Now there was this funny thing in a table I saw recently which almost went undetected: for some reason the table contained dots - a long row of them. But instead of just dotting along (…) the dots had spaces in between (. . .). Now to MS Word, this looked like a document that has about 2,800 “words” when doing a wordcount.
I have to admit that I didn’t even look at the file myself and simply did an CAT tool analysis on it. The result was that there were more like 1200 words in the document. When I was challenged on the result I finally had a look at the document and found lots of cases of dotted lines with spaces in between - which MS Word counted as words.

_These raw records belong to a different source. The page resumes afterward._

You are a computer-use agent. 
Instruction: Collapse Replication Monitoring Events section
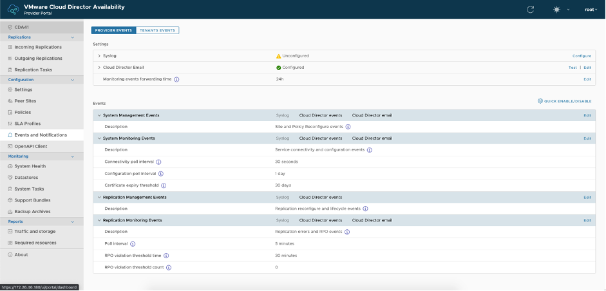(x=99, y=220)
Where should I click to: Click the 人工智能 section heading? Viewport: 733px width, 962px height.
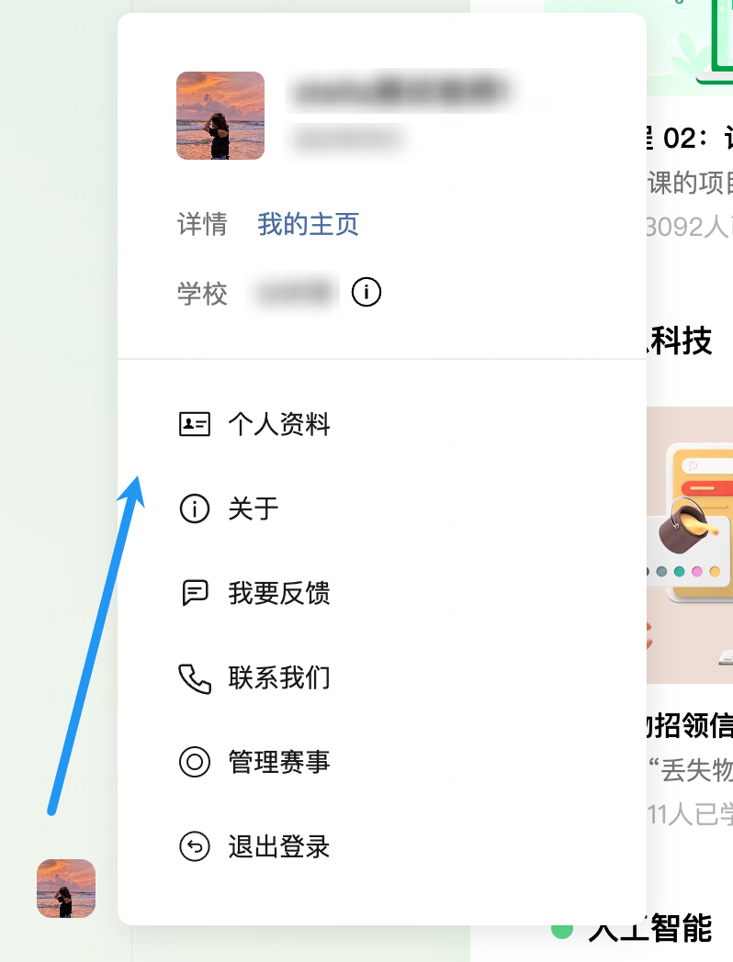point(650,928)
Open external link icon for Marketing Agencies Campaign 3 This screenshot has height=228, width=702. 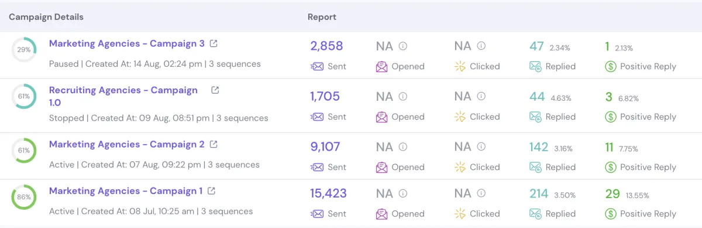click(214, 43)
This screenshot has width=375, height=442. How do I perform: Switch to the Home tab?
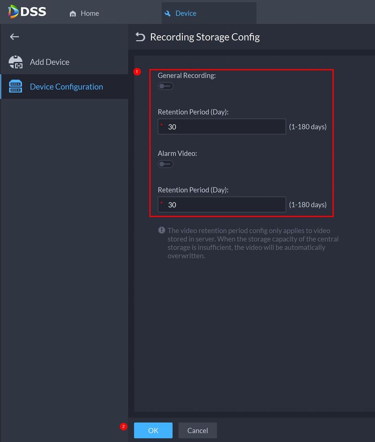tap(90, 13)
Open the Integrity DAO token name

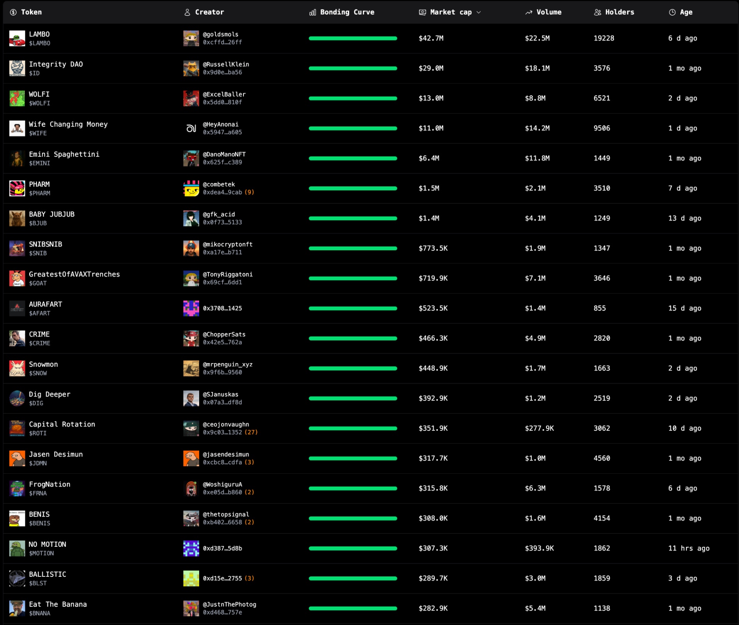(x=56, y=64)
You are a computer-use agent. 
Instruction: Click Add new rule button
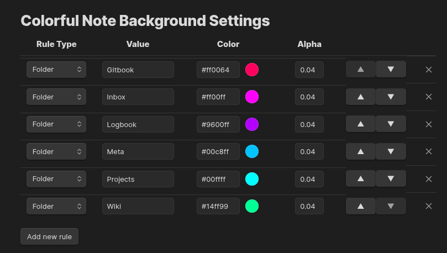pos(50,236)

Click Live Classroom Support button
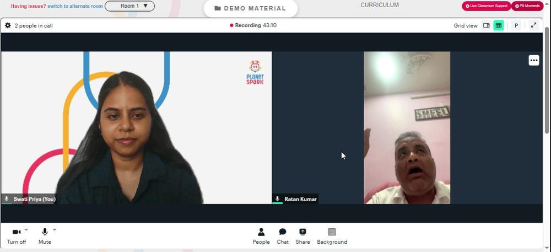tap(487, 6)
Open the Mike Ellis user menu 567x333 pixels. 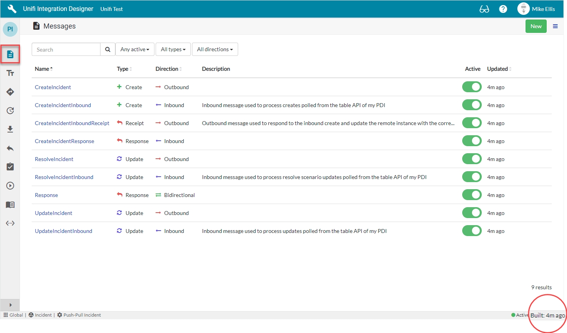[536, 9]
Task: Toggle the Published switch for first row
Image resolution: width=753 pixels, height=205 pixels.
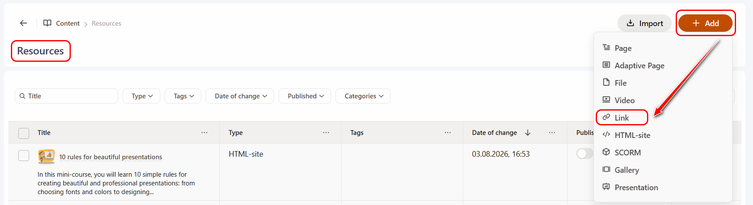Action: [584, 154]
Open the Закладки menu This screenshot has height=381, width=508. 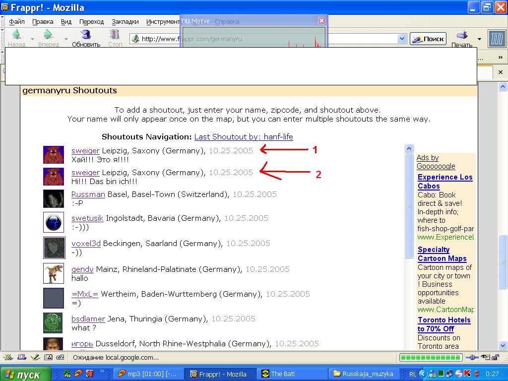(x=125, y=22)
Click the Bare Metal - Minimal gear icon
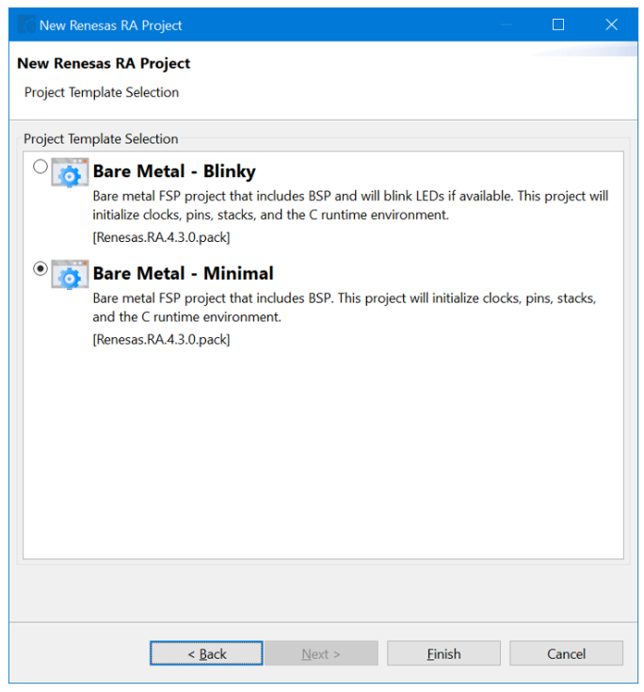 point(70,275)

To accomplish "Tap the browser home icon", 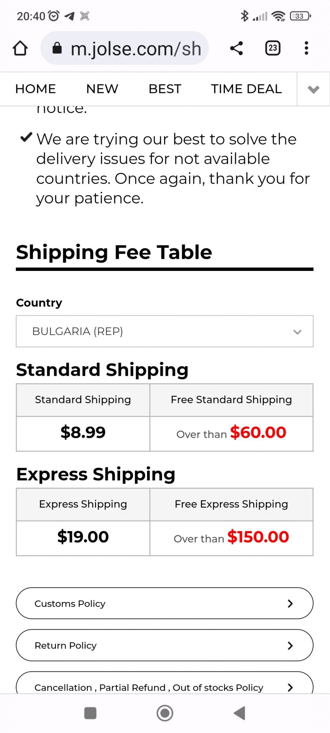I will (20, 48).
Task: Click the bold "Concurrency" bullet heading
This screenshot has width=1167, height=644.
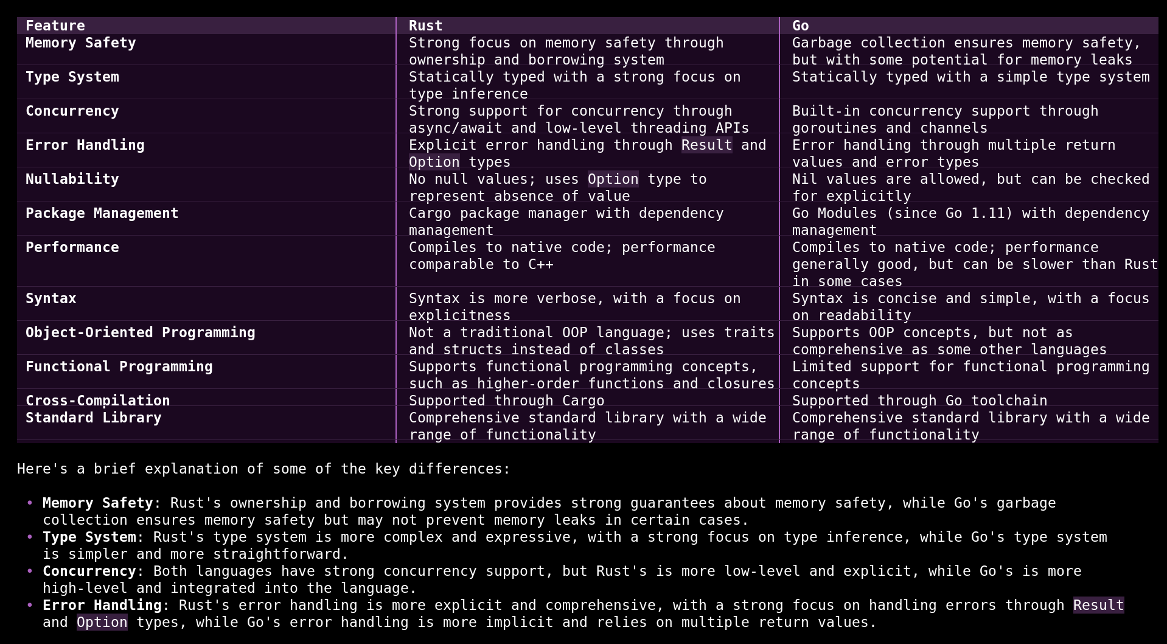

The interesting bit is that doing a wordcount with Open Office Writer will give you 1200 words - which is very intelligent of Open Office and again one of those things… By the way, OO Writer also manages dashes quite smartly by counting two words for “word-count” where MS Word would only count one.
It is going to be interesting if Office 12 will be smarter with wordcounts - there’s no reason not to - it is all about the way they define word delimiters - and there are guidelines and industry standards for that….